Book Beginnings on Friday
Book Beginnings on Fridays is hosted by Rose City Reader. The idea is to share the first sentence (or so) of the book you are reading, along with your initial thoughts about the sentence, impressions of the book, or anything else the opener inspires. Please remember to include the title of the book and the author’s name.
“To whom it may concern: This is a story of how my life changed. That is what one could call a dramatic statement. It’s like when people find God; they say, “I found God, and it changed my life.” I did not find God. I am dubious that anyone can. When someone says he has found God, he doesn’t mean it in the way that one would say he found a penny or something else tangible. He is talking about inner peace or something like that, I suppose. I don’t know. I haven’t found God, and I don’t like supposition. I prefer facts.”

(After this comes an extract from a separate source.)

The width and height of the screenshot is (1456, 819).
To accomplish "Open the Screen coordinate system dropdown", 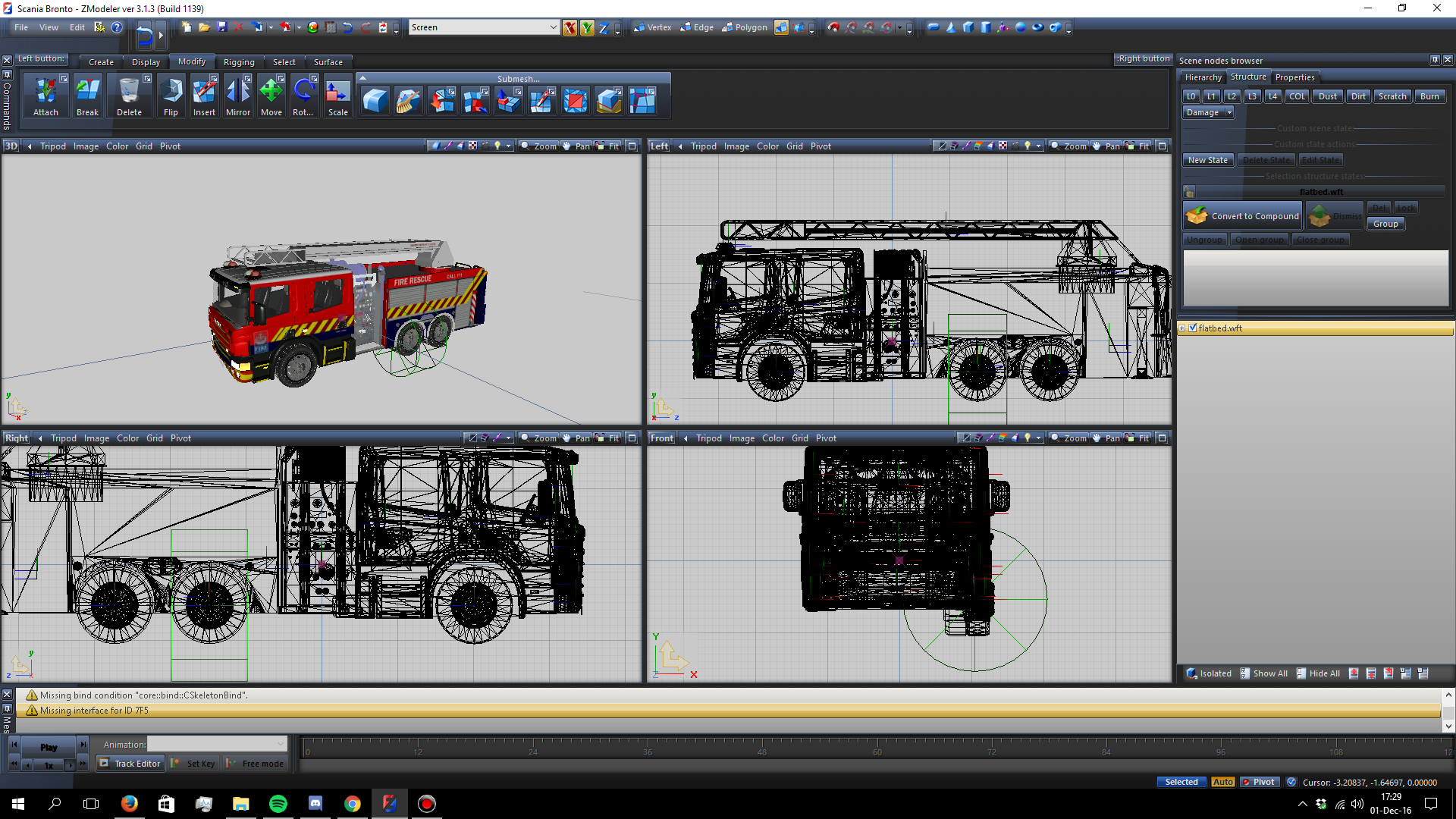I will click(553, 27).
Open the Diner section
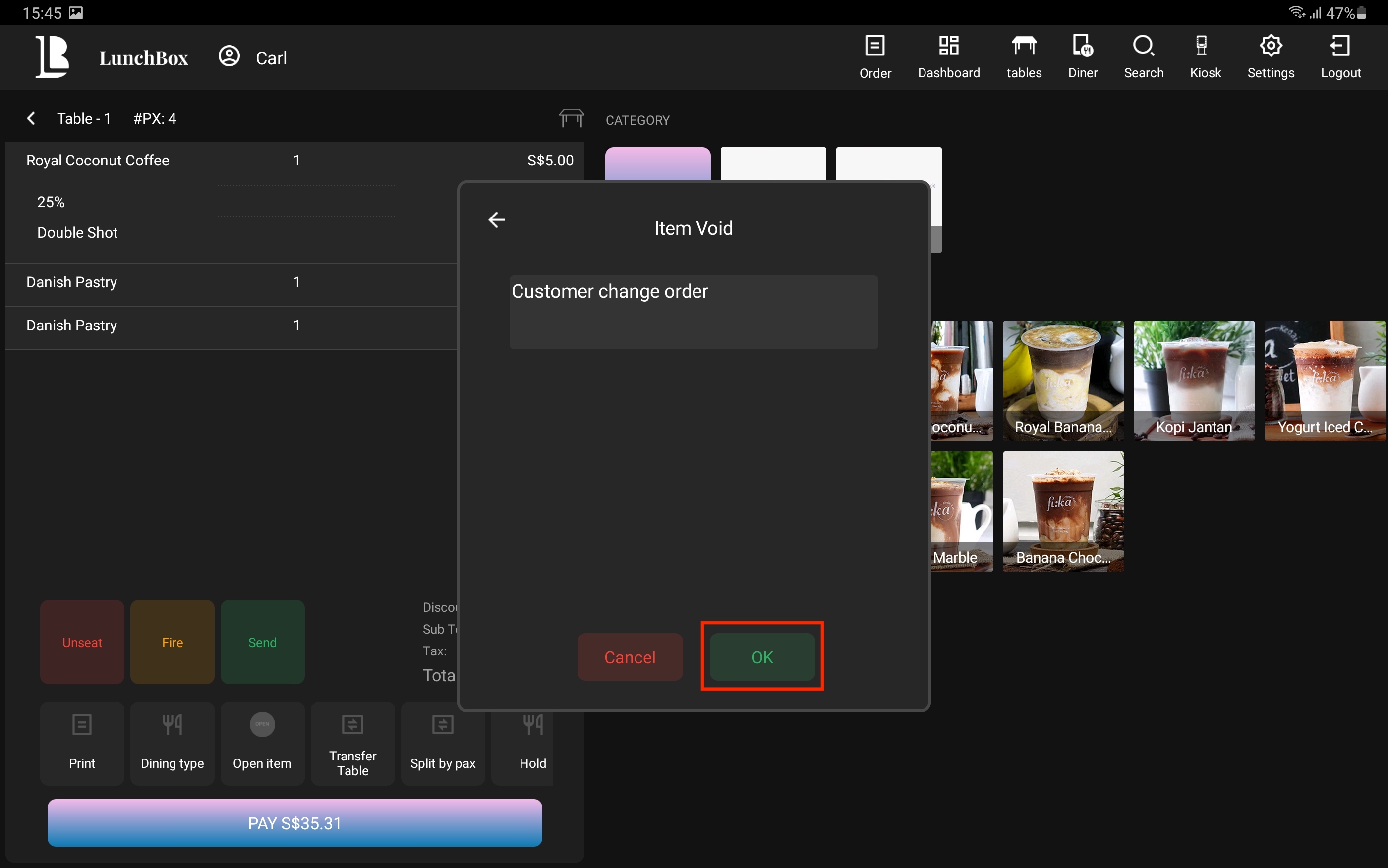 tap(1083, 56)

Book Summary: A thirty-nine-year-old with Asperger’s syndrome and obsessive-compulsive disorder, Edward Stanton lives alone on a rigid schedule in the Montana town where he grew up. His carefully constructed routine includes tracking his most common waking time (7:38 a.m.), refusing to start his therapy sessions even a minute before the appointed hour (10:00 a.m.), and watching one episode of the 1960s cop show Dragnet each night (10:00 p.m.).
But when a single mother and her nine-year-old son move in across the street, Edward’s timetable comes undone. Over the course of a momentous 600 hours, he opens up to his new neighbors and confronts old grievances with his estranged parents. Exposed to both the joys and heartaches of friendship, Edward must ultimately decide whether to embrace the world outside his door or retreat to his solitary ways.
Heartfelt and hilarious, this moving novel will appeal to fans of Daniel Keyes’s classic Flowers for Algernon and to any reader who loves an underdog.